If you want to learn:
How do I build a RAG pipeline using n8n and Supabase?
What's the best way to automate data ingestion from Google Sheets into a vector database?
How can I create an AI-powered expert system for my business using workflow automation?
What are the steps to set up Supabase vector store with n8n for retrieval-augmented generation?
How do I transform and load data into a vector database for AI chatbot applications?
What's the difference between basic chatbots and RAG systems for business automation?

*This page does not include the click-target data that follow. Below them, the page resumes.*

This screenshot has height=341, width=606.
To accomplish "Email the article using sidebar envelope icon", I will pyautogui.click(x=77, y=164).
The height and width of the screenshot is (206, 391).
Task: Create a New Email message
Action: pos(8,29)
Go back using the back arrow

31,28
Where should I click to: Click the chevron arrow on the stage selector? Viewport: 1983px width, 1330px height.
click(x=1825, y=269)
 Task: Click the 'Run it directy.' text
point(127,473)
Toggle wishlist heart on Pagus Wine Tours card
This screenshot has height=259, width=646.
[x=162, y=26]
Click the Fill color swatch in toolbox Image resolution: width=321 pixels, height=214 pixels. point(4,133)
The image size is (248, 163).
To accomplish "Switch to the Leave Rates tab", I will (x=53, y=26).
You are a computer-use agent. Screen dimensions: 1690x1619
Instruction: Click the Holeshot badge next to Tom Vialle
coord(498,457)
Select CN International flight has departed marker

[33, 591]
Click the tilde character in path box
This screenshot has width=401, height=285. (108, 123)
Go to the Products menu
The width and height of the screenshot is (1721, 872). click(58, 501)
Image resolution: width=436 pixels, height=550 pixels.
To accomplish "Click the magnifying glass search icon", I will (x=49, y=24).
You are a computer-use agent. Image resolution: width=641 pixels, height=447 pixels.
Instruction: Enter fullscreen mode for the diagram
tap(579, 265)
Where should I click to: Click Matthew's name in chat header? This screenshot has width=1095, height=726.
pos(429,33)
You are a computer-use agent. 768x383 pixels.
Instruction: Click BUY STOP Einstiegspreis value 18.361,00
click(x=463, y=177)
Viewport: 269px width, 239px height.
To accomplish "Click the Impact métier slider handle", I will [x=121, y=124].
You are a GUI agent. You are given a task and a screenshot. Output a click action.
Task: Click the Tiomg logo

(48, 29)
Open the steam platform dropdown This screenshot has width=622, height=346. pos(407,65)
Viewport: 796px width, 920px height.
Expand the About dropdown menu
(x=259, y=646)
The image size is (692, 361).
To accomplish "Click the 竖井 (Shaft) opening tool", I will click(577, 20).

Then this lecture is for you!
In this hands-on lecture, you'll build the data ingestion pipeline for a complete RAG system using n8n workflow automation and Supabase vector store. You'll learn how to extract product data from Google Sheets, transform it using the Edit Fields node in n8n, and load it into a Supabase PostgreSQL vector database for AI-powered question answering. This lecture covers the essential ETL process for RAG applications, showing you how to integrate n8n with Supabase using proper API credentials and authentication. You'll discover why Supabase is an enterprise-grade, scalable solution for vector storage and how to work with vector embeddings for retrieval-augmented generation. The workflow you build will handle 60 product records but is designed to scale to thousands of entries, making it perfect for real-world business applications. You'll also learn best practices for data transformation, understand the architecture of agentic RAG systems, and prepare your infrastructure for adding AI chat functionality. This practical tutorial focuses on building production-ready automation workflows that can be immediately implemented for clients, with clear explanations of each node configuration and integration setup in the n8n interface.